→ SUPPLIED PASSAGE
● ● ● ● ● ● ●

Presenting this year’s 30 rhizosphantastic Xmas vegetables, all roasted in the oven, served as every year in the last 40 with nut roast, bedecked with the following seeds / bulbils: alpine bistort / harerug (Polygonum viviparum), Himalayan balsam / kjempefringfrø (Impatiens glandulifera), evening primrose / nattlys (Oenothera biennis) and opium poppy (Papaver somniferum). The tubers are listed below the pictures.
Xmas dinner in Malvik has been nut roast and roasted roots every year since 1984! This year there were 27 different roots: parsnip, 15 different varieties of potato, bulb onions, Tigridia (cacomitl), wapato (Sagittaria), carrot, beetroot, oca (red and yellow), Madeira vine (Anredera cordifolia), yacon (Polymnia), garlic (Allium sativum), Dioscorea polystachya (Chinese yam) and chicory root (at the top). The nut roast was made from ground walnuts, hazelnuts and almonds with grated carrots, onion and beetroot with garlic, golpar (Heracleum seed spice), egg, salt, pepper and chili, bedecked with buckwheat groats (home grown by a friend in Czechoslovakia), Himalayan balsam seed, caraway, dill and alpine bistort bulbils (Polygonum viviparum).

● ● ● ● ● ● ●

→ EXCERPTED RECORDS
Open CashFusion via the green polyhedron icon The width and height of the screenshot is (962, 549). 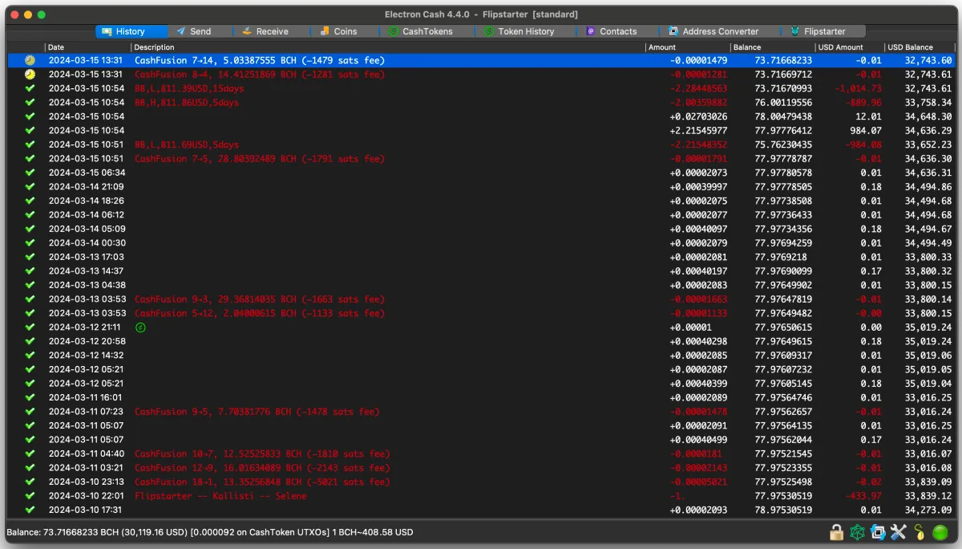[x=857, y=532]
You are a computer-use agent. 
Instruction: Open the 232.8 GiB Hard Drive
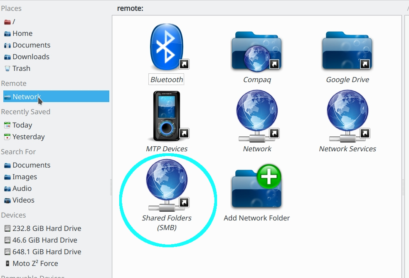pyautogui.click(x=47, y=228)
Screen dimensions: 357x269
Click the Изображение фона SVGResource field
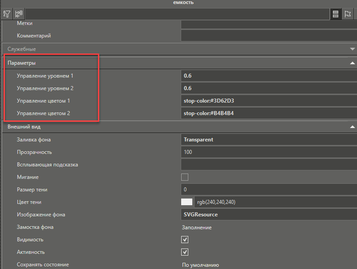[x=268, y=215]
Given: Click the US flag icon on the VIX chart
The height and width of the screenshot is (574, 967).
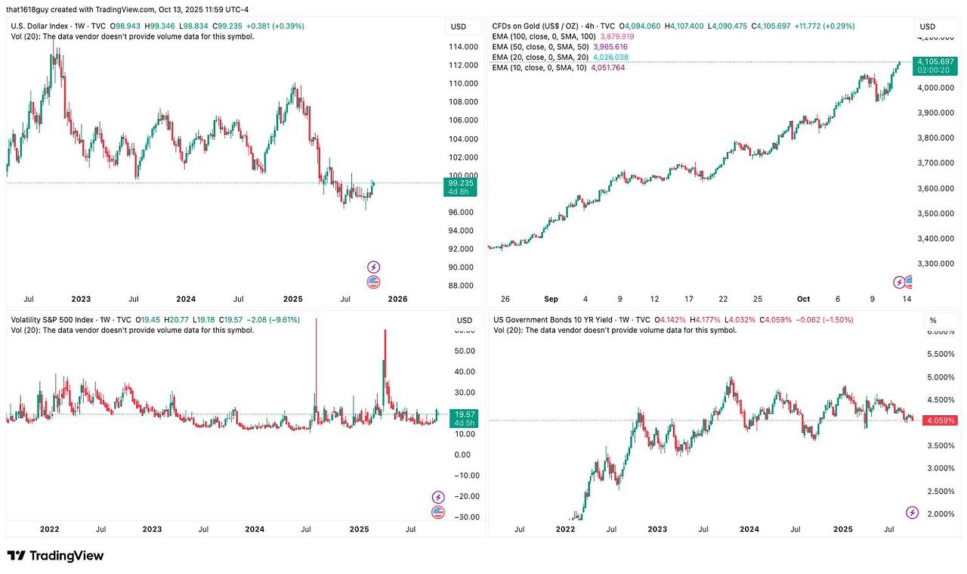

● ● ● ● ● ● ●

→ EXERCISE SET
a - According to the Christmas roots passage, since what year has Xmas dinner in Malvik been nut roast and roasted roots?
b - Write out the part of the Christmas roots passage between "Xmas dinner in" and "bulbils (Polygonum viviparum).", inclusive.

→ PER-TASK OUTPUTS
a - Since 1984.

b -
Xmas dinner in Malvik has been nut roast and roasted roots every year since 1984! This year there were 27 different roots: parsnip, 15 different varieties of potato, bulb onions, Tigridia (cacomitl), wapato (Sagittaria), carrot, beetroot, oca (red and yellow), Madeira vine (Anredera cordifolia), yacon (Polymnia), garlic (Allium sativum), Dioscorea polystachya (Chinese yam) and chicory root (at the top). The nut roast was made from ground walnuts, hazelnuts and almonds with grated carrots, onion and beetroot with garlic, golpar (Heracleum seed spice), egg, salt, pepper and chili, bedecked with buckwheat groats (home grown by a friend in Czechoslovakia), Himalayan balsam seed, caraway, dill and alpine bistort bulbils (Polygonum viviparum).